O golpe das velhas dívidas já vencidas, cobradas como se ainda valessem, é só a ponta do iceberg dos abusos cometidos contra pessoas que se consideram indefesas. E que, na maioria das vezes, desconhecem a quem e como recorrer.
No capítulo 2 do CDC, que trata da Política Nacional de Relações de Consumo, são definidos os princípios que devem ser atendidos para haver mais transparência e harmonia. Dentre eles, a educação e a informação de fornecedores e de consumidores sobre seus direitos e seus deveres, com vistas à melhoria do mercado de consumo.
É justamente o que não tem ocorrido, o que abre espaço para golpes de todos os tipos.
Talvez nem fosse preciso ensinar especificamente uma disciplina exclusiva sobre o CDC. Bastaria, por exemplo, em matemática, dar aulas práticas sobre como calcular o quanto um produto fica mais caro se for comprado a prazo. Em português, explicar expressões básicas das relações de consumo -como o que é contrato abusivo.
Nas aulas de ciências, mostrar como identificar o prazo de validade de um produto, o teor de sal e de gorduras. Organizar palestras e visitas a órgãos públicos e privados de defesa do consumidor. Contar a história das relações de consumo. E mostrar como lutar por seus direitos.

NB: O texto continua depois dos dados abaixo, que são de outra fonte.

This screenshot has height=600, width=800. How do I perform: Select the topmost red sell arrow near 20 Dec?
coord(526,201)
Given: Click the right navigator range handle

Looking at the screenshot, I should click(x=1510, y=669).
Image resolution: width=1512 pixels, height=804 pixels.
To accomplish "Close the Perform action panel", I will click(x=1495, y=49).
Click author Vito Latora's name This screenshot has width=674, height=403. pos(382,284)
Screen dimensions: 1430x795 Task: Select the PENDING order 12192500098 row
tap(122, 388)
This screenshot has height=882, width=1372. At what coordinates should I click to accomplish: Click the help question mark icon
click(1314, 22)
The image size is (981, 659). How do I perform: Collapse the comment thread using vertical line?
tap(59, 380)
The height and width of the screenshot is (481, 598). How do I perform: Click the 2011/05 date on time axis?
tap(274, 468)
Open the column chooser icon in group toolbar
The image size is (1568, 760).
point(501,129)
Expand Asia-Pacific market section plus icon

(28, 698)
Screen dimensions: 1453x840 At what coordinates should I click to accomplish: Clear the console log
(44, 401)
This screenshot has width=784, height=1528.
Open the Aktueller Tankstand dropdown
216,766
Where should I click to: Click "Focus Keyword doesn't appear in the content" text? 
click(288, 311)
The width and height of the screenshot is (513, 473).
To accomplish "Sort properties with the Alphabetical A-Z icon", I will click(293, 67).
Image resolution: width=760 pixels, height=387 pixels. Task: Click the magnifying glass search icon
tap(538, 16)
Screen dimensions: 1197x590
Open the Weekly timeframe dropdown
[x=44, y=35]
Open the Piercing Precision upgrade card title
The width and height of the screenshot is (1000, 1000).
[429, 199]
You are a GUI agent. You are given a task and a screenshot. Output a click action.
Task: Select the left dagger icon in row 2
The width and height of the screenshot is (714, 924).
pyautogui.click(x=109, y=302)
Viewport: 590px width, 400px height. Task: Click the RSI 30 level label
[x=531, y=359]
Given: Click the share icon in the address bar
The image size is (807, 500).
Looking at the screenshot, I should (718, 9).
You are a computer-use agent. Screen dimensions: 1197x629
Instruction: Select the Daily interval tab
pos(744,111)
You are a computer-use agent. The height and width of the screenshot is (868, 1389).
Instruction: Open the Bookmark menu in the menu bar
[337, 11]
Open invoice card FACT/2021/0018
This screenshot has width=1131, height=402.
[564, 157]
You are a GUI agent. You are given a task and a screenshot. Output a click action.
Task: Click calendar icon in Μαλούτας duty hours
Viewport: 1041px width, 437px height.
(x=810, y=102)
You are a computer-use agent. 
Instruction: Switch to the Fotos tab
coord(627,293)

Já há toda uma estrutura ministerial e de órgãos que tratam do consumidor. É urgente, porém, educar o consumidor brasileiro para que ele saiba, no mínimo, quando tentam enganá-lo.

MARIA INÊS DOLCI, 56, advogada formada pela USP com especialização em business, é especialista em direito do consumidor e coordenadora institucional da ProTeste Associação de Consumidores. Escreve às segundas-feiras, a cada 14 dias na Folha S Paulo (Folhainvest).